Version: 1.0.0-draft | License: CC-BY-4.0

This specification defines a provider-neutral interchange format for AI coding tool hooks. It enables hook authors to write lifecycle hooks once and deploy them across multiple AI coding tool providers through a canonical representation, capability model, and conversion pipeline.

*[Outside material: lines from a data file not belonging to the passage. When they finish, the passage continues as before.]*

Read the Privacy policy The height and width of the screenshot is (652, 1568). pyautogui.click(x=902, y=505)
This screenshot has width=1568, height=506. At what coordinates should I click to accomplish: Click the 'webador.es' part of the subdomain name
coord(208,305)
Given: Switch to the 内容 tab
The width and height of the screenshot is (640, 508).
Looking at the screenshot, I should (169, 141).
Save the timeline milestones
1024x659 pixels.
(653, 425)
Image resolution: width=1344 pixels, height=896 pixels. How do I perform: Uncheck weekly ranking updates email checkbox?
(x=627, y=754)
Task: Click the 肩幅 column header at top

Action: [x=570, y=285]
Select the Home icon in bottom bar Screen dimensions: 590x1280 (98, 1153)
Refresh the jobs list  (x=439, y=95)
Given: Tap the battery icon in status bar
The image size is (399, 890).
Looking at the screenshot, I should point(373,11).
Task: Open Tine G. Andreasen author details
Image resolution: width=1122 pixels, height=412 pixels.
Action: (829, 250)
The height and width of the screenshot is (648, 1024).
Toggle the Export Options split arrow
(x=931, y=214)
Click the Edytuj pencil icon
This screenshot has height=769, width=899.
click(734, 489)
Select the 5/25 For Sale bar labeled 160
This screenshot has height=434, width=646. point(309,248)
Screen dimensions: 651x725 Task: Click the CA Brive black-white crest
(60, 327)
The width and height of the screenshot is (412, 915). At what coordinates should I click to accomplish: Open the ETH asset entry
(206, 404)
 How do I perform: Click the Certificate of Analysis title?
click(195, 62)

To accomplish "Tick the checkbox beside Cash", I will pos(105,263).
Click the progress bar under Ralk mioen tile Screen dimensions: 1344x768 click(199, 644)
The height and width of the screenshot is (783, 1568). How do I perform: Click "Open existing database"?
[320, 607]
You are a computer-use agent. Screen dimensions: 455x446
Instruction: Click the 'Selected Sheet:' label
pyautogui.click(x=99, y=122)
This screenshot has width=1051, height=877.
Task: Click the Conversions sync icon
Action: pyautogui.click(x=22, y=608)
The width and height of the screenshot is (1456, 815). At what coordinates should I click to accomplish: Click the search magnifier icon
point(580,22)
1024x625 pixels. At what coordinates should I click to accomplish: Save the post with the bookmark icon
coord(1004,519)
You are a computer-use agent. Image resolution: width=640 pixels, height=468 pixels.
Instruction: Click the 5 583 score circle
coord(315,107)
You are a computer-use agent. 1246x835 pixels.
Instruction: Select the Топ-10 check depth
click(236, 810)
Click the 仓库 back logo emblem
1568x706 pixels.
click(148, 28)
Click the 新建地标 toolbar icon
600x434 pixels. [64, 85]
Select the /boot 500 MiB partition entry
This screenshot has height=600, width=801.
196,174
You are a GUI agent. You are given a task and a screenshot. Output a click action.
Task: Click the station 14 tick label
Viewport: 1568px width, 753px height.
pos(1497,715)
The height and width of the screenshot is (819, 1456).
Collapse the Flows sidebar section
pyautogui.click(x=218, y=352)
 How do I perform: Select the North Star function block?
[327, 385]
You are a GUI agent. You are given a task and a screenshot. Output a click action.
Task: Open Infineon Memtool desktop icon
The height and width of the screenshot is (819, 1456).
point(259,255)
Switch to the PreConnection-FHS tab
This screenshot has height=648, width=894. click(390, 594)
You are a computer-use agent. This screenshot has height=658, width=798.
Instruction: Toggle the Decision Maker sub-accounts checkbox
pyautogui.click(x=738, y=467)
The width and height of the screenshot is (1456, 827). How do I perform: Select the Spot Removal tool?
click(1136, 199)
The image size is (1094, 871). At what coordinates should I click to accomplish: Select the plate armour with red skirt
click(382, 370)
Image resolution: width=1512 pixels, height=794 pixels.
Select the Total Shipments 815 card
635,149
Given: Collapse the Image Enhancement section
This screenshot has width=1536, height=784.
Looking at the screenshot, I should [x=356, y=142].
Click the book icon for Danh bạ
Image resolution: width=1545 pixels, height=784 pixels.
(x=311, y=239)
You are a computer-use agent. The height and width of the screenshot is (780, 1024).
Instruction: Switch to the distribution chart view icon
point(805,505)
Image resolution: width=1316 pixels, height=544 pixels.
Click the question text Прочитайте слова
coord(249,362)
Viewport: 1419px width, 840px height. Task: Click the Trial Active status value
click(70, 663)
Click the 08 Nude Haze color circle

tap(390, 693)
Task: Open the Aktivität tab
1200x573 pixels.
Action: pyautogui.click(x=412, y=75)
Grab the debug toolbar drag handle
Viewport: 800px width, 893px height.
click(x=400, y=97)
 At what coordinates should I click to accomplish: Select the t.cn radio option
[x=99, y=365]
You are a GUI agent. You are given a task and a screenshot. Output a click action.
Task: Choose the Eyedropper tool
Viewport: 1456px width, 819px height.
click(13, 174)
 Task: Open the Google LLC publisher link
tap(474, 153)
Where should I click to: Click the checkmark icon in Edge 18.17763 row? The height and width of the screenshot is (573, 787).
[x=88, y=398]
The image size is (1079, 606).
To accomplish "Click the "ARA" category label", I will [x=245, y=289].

For a user-friendly overview, see Hooks content type. This page is the full technical specification.

1. Introduction

AI coding tools provide hook systems that let developers run custom logic at lifecycle points: before a tool executes, when a session starts, after the agent stops. These hooks enforce policy, audit actions, inject context, and customize behavior.

Every provider’s hook system is different. Event names, JSON schemas, output contracts, matcher syntax, timeout units, and configuration file layouts vary across providers. A hook written for one tool cannot run on another without manual adaptation.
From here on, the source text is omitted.